((

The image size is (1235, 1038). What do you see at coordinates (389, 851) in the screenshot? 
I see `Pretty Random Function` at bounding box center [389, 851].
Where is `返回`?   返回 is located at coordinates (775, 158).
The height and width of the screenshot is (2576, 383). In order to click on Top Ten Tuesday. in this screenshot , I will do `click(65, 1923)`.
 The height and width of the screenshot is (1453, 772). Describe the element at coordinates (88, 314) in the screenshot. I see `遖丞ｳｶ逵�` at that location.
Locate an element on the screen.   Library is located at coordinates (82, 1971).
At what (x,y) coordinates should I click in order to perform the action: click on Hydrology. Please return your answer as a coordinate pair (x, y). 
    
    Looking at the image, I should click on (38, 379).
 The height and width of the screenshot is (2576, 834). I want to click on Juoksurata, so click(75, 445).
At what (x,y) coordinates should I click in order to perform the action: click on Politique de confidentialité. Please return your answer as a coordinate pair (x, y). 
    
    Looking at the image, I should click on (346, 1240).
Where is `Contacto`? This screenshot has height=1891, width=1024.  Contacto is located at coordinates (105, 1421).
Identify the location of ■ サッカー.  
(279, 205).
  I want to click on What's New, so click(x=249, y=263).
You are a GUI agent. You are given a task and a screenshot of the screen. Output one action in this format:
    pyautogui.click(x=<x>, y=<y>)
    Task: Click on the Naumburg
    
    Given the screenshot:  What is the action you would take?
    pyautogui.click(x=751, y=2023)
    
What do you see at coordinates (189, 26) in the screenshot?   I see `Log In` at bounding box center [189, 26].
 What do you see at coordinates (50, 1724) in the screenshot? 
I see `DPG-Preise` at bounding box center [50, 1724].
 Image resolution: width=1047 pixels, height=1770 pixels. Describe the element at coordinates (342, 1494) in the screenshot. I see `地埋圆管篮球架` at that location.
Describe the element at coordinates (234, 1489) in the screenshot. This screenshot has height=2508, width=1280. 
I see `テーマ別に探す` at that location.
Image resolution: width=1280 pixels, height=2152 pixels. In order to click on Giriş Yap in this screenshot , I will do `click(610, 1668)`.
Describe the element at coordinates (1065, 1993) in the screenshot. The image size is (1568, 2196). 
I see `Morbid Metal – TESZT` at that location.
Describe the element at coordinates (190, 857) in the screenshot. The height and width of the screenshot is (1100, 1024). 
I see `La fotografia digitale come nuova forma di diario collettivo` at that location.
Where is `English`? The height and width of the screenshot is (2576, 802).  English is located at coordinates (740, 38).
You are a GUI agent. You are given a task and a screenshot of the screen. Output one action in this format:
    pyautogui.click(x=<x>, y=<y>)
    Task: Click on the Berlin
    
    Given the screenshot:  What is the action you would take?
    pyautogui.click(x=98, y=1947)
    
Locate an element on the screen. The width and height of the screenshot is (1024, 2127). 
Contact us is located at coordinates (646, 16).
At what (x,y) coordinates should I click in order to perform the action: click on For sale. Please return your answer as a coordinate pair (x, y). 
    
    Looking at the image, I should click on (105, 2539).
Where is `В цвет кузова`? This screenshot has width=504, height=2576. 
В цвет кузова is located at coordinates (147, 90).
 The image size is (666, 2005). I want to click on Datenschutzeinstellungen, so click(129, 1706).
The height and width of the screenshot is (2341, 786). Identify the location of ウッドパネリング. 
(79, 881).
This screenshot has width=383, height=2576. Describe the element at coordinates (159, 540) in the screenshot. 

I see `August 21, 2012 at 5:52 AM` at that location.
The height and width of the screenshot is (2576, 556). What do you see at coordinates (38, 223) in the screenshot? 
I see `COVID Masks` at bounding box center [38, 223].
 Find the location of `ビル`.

))

## Task requirements:
Reproduce the items from the line with "Image resolution: width=1280" to the line with "Looking at the image, I should click on (105, 2539).", swapping "Berlin" for "Hamburg" and leaving everything else as it is.

## Result for this exercise:
Image resolution: width=1280 pixels, height=2152 pixels. In order to click on Giriş Yap in this screenshot , I will do `click(610, 1668)`.
Describe the element at coordinates (1065, 1993) in the screenshot. The image size is (1568, 2196). 
I see `Morbid Metal – TESZT` at that location.
Describe the element at coordinates (190, 857) in the screenshot. The height and width of the screenshot is (1100, 1024). 
I see `La fotografia digitale come nuova forma di diario collettivo` at that location.
Where is `English`? The height and width of the screenshot is (2576, 802).  English is located at coordinates (740, 38).
You are a GUI agent. You are given a task and a screenshot of the screen. Output one action in this format:
    pyautogui.click(x=<x>, y=<y>)
    Task: Click on the Hamburg
    
    Given the screenshot:  What is the action you would take?
    pyautogui.click(x=98, y=1947)
    
Locate an element on the screen. The width and height of the screenshot is (1024, 2127). 
Contact us is located at coordinates (646, 16).
At what (x,y) coordinates should I click in order to perform the action: click on For sale. Please return your answer as a coordinate pair (x, y). 
    
    Looking at the image, I should click on (105, 2539).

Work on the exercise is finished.